CNN Accused Of "Blackmail" Over Wrestling GIF
The hashtag speaks for itself: #CNNblackmail.
That's the subject that became a top trend on Wednesday, as Trump supporters accused CNN of blackmailing the person who created a GIF showing President Donald Trump clotheslining the network's icon.
Then came the tweets.
One of the president's sons, Donald Trump Jr., was also involved in the online discussion.
This is why people are accusing CNN of blackmail.
The idea that CNN "blackmailed" the Reddit user who created the GIF is rooted in a number of factors.
K-File's report said it'd attempted to contact the "Redditor" by email and phone, but he did not respond. However, the man later posted a profuse apology on Reddit and deleted posts of his from the past.
Per CNN, the apology reads,
First of all, I would like to apologize to the members of the Reddit community for getting this site and this sub embroiled in a controversy that should never have happened. I would also like to apologize for the posts made that were racist, bigoted, and anti-semitic. I am in no way this kind of person, I love and accept people of all walks of life and have done so for my entire life.
Second, the article states that CNN was not revealing the identity of the man because of his apology and vow to not post certain types of material again. The article then reads,
CNN reserves the right to publish his identity should any of that change.
That single line was received as a hint at the possibility that CNN could reveal the identity of the Reddit user, and that the network used it's potential to broadcast a person's private information as leverage in order to prompt an apology.
Now questions about ethics loom.
Many of the memes and tweets under the #CNNblackmail trend amount to jokes and victory laps by notable users who are known to be supportive of Trump and hostile to mainstream media outlets.
Meanwhile, K-File editor Andrew Kaczynski has refuted the idea that the Reddit user behind the infamous GIF is a teenager.
Kaczynski also defended the K-File article, saying that CNN was not hinting at a future revelation of anyone's identity and that the network was only clarifying that it had made no formal agreement with the Reddit user.
Still, neutral parties have questioned whether CNN's behavior was unethical.

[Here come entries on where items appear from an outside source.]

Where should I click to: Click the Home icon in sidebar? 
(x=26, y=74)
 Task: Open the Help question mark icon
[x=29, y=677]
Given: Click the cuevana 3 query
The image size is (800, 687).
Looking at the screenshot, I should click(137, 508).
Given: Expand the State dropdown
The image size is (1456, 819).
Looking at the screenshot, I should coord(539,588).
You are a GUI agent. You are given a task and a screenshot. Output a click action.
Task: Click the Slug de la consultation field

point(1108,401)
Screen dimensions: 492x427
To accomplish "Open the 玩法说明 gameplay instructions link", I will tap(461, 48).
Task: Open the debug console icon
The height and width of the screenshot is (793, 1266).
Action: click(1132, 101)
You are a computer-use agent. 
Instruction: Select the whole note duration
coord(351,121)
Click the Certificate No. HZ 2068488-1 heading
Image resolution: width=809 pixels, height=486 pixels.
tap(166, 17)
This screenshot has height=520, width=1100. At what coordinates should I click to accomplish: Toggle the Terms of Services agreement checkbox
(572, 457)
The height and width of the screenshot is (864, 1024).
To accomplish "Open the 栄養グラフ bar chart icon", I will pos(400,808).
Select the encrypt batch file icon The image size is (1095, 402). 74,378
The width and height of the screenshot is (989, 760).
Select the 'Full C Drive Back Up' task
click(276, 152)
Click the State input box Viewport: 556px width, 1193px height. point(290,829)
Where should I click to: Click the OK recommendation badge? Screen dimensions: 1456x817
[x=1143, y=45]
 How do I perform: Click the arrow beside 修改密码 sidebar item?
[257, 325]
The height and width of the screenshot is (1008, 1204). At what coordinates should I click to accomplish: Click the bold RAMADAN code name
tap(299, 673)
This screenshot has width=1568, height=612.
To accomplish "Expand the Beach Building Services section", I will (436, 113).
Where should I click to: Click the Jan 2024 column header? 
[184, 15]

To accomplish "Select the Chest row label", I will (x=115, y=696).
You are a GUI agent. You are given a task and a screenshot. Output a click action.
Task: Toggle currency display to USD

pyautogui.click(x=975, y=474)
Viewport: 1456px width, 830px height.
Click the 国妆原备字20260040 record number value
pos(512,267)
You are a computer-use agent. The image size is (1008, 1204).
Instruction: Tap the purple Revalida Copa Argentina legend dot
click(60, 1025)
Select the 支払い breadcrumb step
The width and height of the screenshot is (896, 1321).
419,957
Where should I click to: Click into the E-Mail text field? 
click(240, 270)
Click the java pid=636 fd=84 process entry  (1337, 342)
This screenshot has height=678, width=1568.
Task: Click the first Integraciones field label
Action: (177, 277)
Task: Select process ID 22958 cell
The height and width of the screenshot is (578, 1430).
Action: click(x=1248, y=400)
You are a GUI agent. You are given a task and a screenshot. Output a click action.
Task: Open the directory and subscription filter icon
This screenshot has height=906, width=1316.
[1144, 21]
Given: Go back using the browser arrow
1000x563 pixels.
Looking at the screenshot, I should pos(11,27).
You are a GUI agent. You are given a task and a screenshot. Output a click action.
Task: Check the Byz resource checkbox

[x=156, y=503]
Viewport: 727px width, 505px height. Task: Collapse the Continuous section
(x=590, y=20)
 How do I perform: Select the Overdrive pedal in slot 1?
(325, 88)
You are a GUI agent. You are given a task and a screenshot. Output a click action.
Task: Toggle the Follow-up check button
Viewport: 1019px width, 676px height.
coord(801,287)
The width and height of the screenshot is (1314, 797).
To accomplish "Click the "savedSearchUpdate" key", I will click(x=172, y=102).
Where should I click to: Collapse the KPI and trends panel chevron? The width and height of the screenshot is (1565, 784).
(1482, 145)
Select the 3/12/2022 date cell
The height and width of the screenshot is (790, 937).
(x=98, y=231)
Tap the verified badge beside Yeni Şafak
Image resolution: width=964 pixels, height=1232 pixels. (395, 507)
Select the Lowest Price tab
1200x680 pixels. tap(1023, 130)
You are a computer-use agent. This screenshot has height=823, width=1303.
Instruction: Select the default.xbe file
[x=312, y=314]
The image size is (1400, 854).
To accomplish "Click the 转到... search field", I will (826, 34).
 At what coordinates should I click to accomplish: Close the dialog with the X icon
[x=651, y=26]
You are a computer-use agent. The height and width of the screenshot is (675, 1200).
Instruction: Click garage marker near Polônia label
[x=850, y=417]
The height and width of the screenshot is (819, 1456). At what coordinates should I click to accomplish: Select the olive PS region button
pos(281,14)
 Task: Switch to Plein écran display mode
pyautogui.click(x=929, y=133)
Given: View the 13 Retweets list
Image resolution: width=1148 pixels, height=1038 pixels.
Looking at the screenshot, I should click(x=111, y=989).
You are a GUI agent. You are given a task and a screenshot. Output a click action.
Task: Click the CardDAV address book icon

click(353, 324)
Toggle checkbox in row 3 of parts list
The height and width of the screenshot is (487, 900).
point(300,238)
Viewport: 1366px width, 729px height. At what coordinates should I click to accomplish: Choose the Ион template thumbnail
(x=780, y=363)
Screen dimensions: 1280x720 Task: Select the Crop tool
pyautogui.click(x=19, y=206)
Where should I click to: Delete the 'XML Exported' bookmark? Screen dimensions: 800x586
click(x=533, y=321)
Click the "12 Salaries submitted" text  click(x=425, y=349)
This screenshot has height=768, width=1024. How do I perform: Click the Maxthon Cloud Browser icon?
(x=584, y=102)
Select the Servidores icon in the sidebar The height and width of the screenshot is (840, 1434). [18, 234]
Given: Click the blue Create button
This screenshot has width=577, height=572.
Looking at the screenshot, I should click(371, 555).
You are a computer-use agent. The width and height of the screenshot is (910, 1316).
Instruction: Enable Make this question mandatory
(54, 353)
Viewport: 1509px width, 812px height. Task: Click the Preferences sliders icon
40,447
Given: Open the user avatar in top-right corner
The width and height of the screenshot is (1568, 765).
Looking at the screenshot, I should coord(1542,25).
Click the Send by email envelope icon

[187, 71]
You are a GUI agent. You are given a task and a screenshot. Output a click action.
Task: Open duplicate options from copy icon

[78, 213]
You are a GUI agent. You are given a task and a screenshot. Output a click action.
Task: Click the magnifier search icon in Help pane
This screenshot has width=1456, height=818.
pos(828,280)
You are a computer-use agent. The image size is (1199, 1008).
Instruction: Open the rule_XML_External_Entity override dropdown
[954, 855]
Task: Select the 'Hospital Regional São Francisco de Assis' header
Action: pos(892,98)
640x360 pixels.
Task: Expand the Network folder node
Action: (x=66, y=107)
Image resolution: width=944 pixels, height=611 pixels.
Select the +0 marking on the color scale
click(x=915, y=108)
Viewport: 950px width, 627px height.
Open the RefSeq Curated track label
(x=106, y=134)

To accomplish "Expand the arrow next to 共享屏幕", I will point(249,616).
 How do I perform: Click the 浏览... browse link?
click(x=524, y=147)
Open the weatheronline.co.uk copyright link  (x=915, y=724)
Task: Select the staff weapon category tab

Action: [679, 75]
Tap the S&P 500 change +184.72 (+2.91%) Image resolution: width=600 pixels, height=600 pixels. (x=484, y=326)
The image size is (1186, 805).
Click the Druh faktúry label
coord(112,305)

The bottom line is clear: CNN worded its article in a way that made it seem that it personally pressured a private citizen into a public apology. Some have exploited that wording and run with it, accusing the network of blackmail.
Others have asked a more credible question of whether or not it's appropriate for a media company to decide what types of behavior warrants exposing a private citizen's information.